Overview of Peptide Purification Process

Peptide purification refers to the process of isolating and purifying peptides from a mixture. Peptides are short chains of amino acids linked together by peptide bonds. They are synthesized by methods such as solid phase peptide synthesis or recombinant DNA technology. However, these synthesis processes usually result in peptide mixtures containing impurities, by-products, protecting groups and reagents used in the synthesis reaction. Peptide purification is essential to obtain high purity peptides for further characterization, biological research or therapeutic applications. It involves isolating the desired peptide from impurities and obtaining high yield and quality purified peptide samples.

Fig. 1. Extraction, purification and isolation procedures of bioactive peptides (Journal of Food Science. 2018, 83(1): 6-16).

Approaches to Peptide Purification

• High Performance Liquid Chromatography (HPLC)
  Peptides can be purified by preparative or semi-preparative HPLC. Factors such as gradient and flow rate are determined by the size of the column, the sequence of the peptide, and the separation of the desired peptide from impurities. For efficient preparative grade purification, a development process is required in which the gradient and flow rate are optimized for efficient separation. And as the desired product begins to elute from the preparative column, fractions should be collected. These fractions should be tested by analytical HPLC and all fractions with sufficient purity can be combined and lyophilized. Purified fractions should be lyophilized as soon as possible because as a lyophilized powder, the peptides can be stored in a refrigerator for long periods of time, but peptides in solution can deteriorate rapidly.
• Affinity Chromatography (AC)
  AC is a chromatographic method that separates substances by utilizing the specific affinity between a ligand group attached to a stationary phase matrix and a ligand that can interact with its specificity. Peptides can be purified using Immobilized Metal Affinity Chromatography. The stationary phase matrix chelates some metal ions, such as Cu²⁺, Ni²⁺, Fe³⁺, etc. This column can chelate peptides containing Lys, Met, Asp, Arg, Tyr, Glu and His in the side chain by ligand bonding, especially the structure of peptide sequences containing His-X-X-X-His is most easy to be combined with the metal-ion affinity column, and the purification effect is better.
• Capillary Electrophoresis
  CE is a separation technique based on the difference in migration rates of substances under the action of an electric field, and can be used to purify peptides. In capillary electrophoresis, peptide molecules migrate through the capillary tube under the action of an electric field based on differences in charge, size and shape, thus enabling the separation and purification of peptides.
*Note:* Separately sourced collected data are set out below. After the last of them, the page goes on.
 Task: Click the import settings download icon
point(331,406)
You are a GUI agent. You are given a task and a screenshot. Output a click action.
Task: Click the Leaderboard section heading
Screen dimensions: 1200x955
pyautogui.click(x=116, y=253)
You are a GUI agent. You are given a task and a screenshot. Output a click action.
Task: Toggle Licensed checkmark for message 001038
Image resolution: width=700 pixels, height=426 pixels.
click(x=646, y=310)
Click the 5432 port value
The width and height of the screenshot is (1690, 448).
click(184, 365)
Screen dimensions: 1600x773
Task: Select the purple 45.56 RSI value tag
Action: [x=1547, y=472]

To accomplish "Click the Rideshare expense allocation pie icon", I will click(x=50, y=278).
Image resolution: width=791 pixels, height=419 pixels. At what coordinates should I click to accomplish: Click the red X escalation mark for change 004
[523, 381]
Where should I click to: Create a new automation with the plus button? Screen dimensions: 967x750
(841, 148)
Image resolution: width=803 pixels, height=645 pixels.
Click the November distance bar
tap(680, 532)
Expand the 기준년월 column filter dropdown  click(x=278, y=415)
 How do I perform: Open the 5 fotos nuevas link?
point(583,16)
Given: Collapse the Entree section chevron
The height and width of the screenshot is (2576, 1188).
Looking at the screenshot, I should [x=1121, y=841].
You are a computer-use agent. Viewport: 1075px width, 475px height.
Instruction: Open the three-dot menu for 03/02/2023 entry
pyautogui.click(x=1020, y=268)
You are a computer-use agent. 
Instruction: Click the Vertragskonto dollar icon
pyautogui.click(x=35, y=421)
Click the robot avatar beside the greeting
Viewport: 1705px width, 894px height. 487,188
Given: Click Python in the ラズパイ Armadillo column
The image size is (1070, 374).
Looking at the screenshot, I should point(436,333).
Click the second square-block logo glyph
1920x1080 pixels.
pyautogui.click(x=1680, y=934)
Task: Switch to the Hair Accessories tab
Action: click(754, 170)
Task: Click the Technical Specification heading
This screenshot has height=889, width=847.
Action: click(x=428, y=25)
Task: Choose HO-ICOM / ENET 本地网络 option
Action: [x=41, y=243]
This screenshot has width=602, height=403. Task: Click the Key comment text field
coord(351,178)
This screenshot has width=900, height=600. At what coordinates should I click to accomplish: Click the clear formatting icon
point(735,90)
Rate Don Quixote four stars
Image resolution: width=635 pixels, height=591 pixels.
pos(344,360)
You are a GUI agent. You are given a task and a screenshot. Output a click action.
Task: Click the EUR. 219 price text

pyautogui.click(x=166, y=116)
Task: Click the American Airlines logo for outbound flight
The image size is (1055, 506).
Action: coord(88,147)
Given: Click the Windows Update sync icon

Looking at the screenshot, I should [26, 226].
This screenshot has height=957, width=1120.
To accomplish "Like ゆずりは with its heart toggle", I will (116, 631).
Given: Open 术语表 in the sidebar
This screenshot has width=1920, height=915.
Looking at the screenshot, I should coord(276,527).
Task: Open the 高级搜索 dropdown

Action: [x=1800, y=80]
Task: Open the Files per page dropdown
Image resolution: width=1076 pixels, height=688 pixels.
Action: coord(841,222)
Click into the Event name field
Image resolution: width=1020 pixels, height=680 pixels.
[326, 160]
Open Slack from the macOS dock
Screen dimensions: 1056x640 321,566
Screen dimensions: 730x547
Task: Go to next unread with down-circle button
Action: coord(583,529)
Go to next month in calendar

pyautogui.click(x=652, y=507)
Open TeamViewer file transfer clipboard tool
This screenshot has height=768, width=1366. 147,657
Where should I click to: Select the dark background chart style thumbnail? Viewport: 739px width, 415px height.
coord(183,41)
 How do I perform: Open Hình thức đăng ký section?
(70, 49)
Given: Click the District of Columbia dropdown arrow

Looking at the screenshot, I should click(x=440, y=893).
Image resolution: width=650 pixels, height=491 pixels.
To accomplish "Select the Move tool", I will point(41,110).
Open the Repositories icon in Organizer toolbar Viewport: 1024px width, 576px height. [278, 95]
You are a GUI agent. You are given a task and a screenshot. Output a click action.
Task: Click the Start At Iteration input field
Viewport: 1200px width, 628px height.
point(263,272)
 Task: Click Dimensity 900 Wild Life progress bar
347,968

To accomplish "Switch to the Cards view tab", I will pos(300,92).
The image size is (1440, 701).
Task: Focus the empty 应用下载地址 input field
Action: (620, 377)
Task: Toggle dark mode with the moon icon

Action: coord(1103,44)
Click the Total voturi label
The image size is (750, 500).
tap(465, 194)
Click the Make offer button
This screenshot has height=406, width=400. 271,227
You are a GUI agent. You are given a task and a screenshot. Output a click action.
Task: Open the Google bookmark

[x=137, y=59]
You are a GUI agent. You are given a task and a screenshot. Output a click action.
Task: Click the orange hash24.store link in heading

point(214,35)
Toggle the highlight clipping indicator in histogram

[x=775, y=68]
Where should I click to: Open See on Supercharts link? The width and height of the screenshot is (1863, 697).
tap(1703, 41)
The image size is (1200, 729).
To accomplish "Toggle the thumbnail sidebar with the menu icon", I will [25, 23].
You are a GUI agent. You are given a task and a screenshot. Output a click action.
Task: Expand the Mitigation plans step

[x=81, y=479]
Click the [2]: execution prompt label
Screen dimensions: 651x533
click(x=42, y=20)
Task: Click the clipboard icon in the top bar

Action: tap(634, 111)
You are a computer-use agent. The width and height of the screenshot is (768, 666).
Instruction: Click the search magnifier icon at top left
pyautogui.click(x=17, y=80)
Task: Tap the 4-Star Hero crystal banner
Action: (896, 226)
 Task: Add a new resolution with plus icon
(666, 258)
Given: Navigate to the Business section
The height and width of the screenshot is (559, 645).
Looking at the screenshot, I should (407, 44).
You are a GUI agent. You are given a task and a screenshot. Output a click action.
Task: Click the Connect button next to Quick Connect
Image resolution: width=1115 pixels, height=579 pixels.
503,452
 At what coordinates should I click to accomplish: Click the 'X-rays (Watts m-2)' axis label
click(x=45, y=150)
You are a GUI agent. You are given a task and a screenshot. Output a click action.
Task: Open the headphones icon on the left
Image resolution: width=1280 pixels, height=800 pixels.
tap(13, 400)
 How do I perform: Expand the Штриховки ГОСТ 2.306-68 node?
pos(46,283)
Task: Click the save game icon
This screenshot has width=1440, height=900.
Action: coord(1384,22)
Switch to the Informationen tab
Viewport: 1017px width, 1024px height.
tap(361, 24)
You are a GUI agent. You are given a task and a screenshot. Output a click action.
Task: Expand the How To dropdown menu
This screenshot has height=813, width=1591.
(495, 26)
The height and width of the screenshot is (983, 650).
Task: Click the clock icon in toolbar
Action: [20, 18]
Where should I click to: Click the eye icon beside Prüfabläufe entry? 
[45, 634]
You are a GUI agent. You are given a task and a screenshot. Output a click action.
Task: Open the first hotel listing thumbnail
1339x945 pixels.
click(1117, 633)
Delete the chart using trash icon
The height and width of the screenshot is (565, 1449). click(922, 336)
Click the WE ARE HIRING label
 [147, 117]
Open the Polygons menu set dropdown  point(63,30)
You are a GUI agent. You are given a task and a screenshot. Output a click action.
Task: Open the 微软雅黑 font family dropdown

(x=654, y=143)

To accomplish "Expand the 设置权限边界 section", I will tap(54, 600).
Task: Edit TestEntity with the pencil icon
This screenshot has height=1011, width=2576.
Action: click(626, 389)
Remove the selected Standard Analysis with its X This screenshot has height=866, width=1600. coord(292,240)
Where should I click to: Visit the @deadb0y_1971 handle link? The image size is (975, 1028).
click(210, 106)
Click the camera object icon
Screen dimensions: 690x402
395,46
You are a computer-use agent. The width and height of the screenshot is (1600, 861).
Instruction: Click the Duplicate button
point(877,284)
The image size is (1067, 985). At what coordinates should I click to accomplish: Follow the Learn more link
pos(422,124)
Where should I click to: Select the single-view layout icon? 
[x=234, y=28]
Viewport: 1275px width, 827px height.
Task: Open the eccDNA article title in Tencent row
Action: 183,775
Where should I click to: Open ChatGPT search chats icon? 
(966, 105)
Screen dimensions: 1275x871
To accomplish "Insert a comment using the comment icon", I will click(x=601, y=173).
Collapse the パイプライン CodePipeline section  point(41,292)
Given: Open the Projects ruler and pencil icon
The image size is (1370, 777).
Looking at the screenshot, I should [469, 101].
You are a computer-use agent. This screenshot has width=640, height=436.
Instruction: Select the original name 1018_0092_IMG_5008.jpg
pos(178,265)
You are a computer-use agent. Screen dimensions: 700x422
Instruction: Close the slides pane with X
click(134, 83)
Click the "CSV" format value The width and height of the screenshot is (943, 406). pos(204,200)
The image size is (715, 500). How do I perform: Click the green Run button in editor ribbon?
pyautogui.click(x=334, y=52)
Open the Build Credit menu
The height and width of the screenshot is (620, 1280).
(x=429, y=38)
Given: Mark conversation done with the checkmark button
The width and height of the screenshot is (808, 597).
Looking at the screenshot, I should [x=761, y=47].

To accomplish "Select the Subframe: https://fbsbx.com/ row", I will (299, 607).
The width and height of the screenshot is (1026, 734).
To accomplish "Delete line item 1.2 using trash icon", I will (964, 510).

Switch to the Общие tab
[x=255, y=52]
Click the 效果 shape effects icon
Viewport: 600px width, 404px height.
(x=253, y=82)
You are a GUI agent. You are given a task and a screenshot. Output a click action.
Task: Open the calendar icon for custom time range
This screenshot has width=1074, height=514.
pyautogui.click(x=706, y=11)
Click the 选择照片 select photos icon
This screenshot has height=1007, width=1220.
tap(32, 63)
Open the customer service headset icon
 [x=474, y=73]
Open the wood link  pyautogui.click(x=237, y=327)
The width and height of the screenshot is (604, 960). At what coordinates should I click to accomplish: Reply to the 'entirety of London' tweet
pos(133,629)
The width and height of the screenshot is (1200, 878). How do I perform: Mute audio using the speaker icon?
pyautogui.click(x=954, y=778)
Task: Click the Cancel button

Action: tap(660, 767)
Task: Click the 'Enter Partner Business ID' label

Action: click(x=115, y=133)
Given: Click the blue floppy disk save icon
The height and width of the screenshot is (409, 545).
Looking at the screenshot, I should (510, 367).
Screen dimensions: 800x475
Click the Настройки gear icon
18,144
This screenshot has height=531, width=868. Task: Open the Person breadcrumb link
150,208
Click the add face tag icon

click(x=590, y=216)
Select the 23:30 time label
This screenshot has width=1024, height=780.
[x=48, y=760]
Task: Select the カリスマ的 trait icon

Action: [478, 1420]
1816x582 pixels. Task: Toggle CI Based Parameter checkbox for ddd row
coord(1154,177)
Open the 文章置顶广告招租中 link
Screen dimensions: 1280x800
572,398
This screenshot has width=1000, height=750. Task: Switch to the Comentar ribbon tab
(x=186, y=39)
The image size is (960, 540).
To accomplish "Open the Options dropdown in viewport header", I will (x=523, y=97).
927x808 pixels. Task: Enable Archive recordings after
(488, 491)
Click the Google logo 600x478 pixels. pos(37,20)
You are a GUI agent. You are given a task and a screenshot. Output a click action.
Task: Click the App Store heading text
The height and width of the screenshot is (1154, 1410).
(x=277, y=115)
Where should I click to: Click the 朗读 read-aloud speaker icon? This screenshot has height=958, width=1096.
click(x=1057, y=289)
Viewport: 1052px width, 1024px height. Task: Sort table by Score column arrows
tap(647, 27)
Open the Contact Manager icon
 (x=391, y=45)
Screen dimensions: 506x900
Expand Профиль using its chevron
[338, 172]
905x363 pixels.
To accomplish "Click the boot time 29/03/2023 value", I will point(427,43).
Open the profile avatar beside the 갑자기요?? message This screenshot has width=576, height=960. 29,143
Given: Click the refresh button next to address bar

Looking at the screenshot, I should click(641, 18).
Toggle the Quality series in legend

Advantages of Peptide Purification

• High Purity
  The purification process separates peptides from impurities, resulting in a highly pure peptide sample. High purity peptides are essential for further research, analysis, and applications because the higher the purity, the more reliable and accurate the peptide properties and effects.
• Structure Confirmation
  Through purification, pure peptide samples can be obtained for structural confirmation and identification. This is essential for understanding the sequence, conformation and function of the peptide, especially in the fields of drug discovery and protein engineering.
• Activity Retention
  The purification process avoids or minimizes effects on peptide activity. By effectively removing impurities and by-products, purification can help to preserve the natural activity and biological function of peptides, ensuring reliability in research and applications.
• Expanded Applications
  Purified peptides can be used in a variety of research and application areas, such as biological research, drug discovery, and biomedical applications. High-purity peptide samples provide accurate, reproducible and comparable experimental results.
• Improved Stability
  The purification process may include some protective measures such as pH adjustment, addition of stabilizers, etc., which help to improve the stability of peptides.
• Quantitative Analysis
  Purified peptide samples can be analyzed accurately and quantitatively to determine peptide concentration and content. This is important for applications such as formulating solutions, preparing standard curves and determining dosages.

Reference

1. Admassu H., et al. Bioactive peptides derived from seaweed protein and their health benefits: antihypertensive, antioxidant, and antidiabetic properties. Journal of Food Science. 2018, 83(1): 6-16.